Interestingly, the Thorkelson appellate court agreed with the Judge of Compensation claims that the claimant was terminated for misconduct, resulting in the denial of TPD benefits.
These unemployment cases also address the issue:
- Betancourt v. Sun Bank Miami, N.A.. Although an employee’s actions may justify discharge, the same conduct does not necessarily preclude entitlement to unemployment benefits.
- Cullen v. Neighborly Senior Services. Meeting between employee and operations supervisor occurred in a private office and there were only two other employees present. isolated incident where employee raised voice to operations supervisor did not constitute misconduct connected with work.
- Benitez v. Girlfriday, Inc. Appellant’s isolated use of offensive language during a private argument with her supervisor was not misconduct connected with work.
- Johnson v. Florida Unemployment Appeals Comm’n. Offensive language was not misconduct where it was an isolated incident, was in a private office, and was neither a personal attack on the supervisor or calculated to undermine authority.

Brief A.
Answer these questions from the case summaries:
(i) Which benefits were denied in Thorkelson?
(ii) In Cullen v. Neighborly Senior Services, how many other employees were present at the meeting?
(iii) In Benitez v. Girlfriday, Inc., with whom was the appellant arguing?
Brief B.
State whether each statement agrees with the case summaries, and quote the words that decide it:
(i) In Thorkelson, the appellate court disagreed with the Judge of Compensation Claims about whether the claimant was terminated for misconduct.
(ii) Betancourt v. Sun Bank Miami, N.A. holds that conduct justifying discharge does not necessarily preclude entitlement to unemployment benefits.
(iii) In Johnson v. Florida Unemployment Appeals Comm'n, the offensive language was found to be misconduct.

Data for analysis.
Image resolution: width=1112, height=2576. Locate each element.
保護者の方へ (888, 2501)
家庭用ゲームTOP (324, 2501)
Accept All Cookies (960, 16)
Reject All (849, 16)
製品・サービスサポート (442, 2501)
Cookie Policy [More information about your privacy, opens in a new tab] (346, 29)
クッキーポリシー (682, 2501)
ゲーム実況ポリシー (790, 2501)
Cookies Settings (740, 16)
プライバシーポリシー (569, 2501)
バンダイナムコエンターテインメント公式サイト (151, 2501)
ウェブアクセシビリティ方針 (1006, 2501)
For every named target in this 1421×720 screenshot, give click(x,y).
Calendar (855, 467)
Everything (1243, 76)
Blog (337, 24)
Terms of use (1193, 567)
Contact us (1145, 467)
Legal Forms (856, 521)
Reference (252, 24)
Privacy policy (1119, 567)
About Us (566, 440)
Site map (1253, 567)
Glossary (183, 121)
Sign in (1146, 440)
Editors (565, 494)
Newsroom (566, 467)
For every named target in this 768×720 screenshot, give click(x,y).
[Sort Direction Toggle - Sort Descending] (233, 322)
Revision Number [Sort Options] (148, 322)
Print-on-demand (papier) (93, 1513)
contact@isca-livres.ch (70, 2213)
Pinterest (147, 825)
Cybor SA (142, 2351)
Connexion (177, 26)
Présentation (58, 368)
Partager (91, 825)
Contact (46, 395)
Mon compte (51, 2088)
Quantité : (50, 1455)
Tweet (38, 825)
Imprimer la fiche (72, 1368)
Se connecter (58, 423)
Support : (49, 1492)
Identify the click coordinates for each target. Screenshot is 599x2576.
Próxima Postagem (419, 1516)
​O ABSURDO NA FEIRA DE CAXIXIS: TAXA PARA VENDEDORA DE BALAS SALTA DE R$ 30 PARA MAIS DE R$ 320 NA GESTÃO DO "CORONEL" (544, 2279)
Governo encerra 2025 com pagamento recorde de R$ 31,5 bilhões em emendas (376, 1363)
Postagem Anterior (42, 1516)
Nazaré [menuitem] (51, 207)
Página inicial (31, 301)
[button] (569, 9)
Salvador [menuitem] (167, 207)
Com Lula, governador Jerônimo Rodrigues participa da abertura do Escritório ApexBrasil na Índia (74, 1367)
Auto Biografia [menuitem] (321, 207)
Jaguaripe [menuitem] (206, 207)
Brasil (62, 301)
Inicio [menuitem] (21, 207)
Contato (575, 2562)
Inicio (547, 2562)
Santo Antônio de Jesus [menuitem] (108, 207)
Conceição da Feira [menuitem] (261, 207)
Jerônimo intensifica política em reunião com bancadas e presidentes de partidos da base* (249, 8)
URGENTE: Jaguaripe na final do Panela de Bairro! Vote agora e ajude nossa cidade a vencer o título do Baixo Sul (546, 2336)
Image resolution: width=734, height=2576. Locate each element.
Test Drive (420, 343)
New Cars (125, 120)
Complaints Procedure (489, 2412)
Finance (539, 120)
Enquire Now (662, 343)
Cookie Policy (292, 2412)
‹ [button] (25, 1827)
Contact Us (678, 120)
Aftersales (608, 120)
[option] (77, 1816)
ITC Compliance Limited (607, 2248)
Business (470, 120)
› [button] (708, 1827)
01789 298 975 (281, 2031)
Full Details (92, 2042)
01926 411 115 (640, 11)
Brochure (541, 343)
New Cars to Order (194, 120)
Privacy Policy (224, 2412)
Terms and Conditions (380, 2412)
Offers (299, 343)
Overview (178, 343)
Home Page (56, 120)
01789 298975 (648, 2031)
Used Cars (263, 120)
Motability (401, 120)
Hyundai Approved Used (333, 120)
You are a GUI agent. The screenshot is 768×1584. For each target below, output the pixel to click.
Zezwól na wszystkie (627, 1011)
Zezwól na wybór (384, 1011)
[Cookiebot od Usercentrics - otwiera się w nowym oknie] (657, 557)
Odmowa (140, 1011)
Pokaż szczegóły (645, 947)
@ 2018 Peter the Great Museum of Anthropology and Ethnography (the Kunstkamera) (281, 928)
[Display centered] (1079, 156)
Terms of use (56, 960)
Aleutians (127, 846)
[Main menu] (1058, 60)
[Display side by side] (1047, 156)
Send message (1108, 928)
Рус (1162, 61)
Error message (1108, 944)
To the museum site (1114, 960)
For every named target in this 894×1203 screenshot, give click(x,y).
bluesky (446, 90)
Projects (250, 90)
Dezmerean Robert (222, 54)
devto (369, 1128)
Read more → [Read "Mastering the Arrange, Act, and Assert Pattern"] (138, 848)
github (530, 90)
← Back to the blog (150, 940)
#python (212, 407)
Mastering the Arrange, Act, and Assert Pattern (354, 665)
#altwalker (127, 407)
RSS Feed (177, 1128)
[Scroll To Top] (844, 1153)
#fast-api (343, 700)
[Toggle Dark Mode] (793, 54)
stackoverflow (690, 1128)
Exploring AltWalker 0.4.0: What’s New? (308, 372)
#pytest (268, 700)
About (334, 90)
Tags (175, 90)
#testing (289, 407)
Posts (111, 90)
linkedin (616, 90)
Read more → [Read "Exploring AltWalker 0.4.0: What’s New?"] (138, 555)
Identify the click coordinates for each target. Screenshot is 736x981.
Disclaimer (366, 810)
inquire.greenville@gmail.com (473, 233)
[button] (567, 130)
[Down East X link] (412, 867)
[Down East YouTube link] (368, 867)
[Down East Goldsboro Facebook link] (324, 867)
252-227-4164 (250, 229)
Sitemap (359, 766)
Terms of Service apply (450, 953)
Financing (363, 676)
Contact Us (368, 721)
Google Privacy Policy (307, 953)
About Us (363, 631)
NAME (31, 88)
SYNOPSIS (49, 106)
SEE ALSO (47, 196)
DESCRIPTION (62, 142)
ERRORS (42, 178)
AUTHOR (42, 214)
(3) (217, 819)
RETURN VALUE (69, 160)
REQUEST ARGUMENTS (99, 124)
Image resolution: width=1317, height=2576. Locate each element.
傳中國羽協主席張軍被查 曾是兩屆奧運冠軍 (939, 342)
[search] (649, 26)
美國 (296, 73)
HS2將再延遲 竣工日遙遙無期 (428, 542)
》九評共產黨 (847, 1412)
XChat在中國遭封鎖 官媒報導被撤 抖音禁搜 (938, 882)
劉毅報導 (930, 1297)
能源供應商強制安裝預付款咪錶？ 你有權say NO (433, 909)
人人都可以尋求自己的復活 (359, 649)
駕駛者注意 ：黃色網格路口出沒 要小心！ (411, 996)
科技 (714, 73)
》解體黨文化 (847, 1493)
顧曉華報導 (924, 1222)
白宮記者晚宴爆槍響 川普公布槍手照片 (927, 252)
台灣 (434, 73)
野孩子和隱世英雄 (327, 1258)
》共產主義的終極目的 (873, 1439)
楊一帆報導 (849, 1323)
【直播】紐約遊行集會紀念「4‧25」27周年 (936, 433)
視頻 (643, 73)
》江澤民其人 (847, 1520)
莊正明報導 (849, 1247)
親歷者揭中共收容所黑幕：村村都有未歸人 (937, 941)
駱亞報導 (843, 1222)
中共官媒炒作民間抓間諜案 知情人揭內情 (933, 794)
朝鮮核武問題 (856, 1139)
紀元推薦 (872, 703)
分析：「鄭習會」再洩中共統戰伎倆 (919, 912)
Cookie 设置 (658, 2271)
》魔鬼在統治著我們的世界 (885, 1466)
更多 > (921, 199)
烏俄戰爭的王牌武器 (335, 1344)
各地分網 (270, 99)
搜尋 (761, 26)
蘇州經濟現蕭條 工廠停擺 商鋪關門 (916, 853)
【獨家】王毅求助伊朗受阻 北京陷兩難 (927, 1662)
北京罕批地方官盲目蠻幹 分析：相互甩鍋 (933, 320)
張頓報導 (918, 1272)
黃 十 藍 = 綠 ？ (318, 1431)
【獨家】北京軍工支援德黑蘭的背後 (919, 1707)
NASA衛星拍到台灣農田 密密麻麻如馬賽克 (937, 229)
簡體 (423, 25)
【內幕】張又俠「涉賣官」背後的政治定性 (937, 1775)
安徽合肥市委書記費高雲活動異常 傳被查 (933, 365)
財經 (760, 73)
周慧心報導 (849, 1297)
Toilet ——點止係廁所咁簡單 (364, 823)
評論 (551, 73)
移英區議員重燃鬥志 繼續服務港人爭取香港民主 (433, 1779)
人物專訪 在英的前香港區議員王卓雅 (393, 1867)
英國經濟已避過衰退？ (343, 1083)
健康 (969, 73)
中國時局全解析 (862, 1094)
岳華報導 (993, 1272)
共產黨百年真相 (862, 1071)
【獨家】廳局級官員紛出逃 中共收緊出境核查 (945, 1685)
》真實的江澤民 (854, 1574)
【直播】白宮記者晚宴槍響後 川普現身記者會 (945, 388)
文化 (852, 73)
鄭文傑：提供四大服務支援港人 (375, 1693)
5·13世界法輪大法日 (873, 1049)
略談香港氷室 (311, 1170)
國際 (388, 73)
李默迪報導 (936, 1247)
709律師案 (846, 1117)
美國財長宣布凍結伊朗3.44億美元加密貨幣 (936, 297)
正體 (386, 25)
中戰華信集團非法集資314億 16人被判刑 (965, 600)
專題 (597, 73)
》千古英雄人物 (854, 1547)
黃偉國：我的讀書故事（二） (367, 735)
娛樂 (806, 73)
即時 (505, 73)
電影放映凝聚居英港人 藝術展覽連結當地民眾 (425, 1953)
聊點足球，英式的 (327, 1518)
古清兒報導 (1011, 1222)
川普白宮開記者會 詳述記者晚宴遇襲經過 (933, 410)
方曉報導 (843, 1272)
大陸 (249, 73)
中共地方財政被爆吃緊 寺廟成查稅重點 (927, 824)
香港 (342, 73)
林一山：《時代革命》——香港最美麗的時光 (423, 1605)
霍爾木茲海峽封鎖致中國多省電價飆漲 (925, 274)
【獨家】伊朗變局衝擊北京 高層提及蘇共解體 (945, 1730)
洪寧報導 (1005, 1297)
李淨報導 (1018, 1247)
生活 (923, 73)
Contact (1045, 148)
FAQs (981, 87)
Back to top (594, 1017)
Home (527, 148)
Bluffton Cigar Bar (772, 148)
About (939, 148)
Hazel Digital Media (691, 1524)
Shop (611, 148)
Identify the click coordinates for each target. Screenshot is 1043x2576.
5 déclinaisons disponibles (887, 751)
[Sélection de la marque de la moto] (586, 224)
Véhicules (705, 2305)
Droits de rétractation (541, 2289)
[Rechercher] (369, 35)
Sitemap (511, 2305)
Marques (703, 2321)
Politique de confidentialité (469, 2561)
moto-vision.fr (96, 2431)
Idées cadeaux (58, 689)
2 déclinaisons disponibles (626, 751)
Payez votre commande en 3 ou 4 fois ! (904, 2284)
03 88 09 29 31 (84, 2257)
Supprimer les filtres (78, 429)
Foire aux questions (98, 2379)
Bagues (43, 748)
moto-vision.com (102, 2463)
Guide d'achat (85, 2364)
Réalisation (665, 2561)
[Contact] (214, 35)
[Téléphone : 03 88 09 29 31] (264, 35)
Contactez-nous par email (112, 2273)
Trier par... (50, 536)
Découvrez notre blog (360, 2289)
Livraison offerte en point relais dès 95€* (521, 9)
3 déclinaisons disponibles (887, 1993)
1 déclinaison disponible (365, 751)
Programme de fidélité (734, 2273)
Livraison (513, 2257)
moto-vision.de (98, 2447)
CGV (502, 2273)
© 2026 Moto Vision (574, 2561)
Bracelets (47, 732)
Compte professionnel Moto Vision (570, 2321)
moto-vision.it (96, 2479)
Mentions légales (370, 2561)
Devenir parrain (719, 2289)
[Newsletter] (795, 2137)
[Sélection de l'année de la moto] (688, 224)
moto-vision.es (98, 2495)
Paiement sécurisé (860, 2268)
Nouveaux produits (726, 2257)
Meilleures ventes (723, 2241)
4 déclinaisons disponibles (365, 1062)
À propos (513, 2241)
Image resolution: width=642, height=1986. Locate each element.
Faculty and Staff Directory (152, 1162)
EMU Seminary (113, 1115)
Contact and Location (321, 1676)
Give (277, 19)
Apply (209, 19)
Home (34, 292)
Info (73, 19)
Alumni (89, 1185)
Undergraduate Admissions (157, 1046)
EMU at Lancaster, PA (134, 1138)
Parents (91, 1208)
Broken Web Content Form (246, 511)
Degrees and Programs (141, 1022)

Task output A.
(i) TPD benefits.
(ii) Two.
(iii) Her supervisor.

Task output B.
(i) No: "the Thorkelson appellate court agreed with the Judge of Compensation claims that the claimant was terminated for misconduct"
(ii) Yes: "Although an employee’s actions may justify discharge, the same conduct does not necessarily preclude entitlement to unemployment benefits."
(iii) No: "Offensive language was not misconduct where it was an isolated incident"